Home:Land – It all starts here at the National Museum of Scotland, where audiences will pick up a Landing Card before a postcard will provide details of their first destination on a journey around Scot:Land's artistic riches.

High:Land – Ullapool's famed Ceilidh Place venue will host a rolling programme of tradititional artists, including Dick Gaughan, Nancy Nicolson, Nigel Clark, The Cast and the Joseph Peach Trio.

Wander:Land – Dundee-based contemporary dance company Smallpetitklein take over one of Edinburgh's landmark buildings, where they will perform work based on Tolstoy and Ralph Waldo Emerson to a live Philip Glass soundtrack.

Heid:Land The Pathhead Music Collective recreate a snapshot of musical life in a small ex mining village in Fife, featuring the likes of Karine Polwart, Sophie Bancroft, Corina Hewat, Amy Geddes, Tom Bancroft and others.

Lau:Land – Edinburgh-sired nouveau folk trio Lau create their own world with a little help from their musical friends, Fraser Fifield, Graeme Stephen, Donald Hay and others.

Shet: Land – Shetland Arts bring the spirit of Lerwick-based arts centre, Mareek, to town with the likes of harpist Catriona Mackay, fiddler Chris Stout and a host of others.

Shadow:Land – Mercurial actor and director reimagines her hit stage collaboration with a host of writers and musicians via a series of miniatures exploring various responses to surviving the wee small hours. Actors Frances Thorburn and John Kielty reunite with Bissett, musician Wounded Knee and others for a bite-size version of the show.

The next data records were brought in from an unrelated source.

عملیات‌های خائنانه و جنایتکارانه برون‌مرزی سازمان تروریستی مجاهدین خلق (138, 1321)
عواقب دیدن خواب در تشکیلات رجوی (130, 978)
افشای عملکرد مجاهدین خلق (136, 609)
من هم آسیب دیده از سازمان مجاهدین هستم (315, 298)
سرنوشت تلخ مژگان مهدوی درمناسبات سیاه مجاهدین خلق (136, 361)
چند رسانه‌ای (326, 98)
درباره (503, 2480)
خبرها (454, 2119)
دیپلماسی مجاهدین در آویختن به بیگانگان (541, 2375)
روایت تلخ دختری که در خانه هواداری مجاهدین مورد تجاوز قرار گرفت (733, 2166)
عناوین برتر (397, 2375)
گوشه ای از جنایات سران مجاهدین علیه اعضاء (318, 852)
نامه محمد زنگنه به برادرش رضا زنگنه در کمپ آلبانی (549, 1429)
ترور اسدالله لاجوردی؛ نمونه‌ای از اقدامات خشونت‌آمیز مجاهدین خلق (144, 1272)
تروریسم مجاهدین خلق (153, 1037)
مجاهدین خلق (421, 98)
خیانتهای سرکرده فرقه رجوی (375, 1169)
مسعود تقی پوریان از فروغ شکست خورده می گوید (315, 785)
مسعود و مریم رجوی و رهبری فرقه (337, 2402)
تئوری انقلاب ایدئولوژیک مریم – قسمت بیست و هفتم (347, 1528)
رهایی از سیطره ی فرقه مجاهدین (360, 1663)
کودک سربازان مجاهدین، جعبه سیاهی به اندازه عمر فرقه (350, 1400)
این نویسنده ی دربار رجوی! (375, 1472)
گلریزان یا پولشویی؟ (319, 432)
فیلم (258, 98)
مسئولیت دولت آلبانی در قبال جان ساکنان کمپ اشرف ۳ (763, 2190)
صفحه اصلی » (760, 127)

Lobster:Land – Kenny Anderson, aka Fence Collective pioneer King Creosote, aka King Crabsote takes a fishy look at the Collective's East Neuk pond with Withered Hand, aka Withered Claw and others from the, ahem, Fence Krillective.

New:Found:Land – Edinburgh-based art collective FOUND draft in some musical associates, including Scottish Album of the Year winner RM Hubbert, Emily Scott and others to perform a candle-lit meditation which treats sound and silence as equals.

Nether: Land – The Scottish Storytelling Festival allow Bob Pegg, The Prestonpans Mummers and guests to introduce audiences to a world of ancient rites via the Galoshins Folk Tales.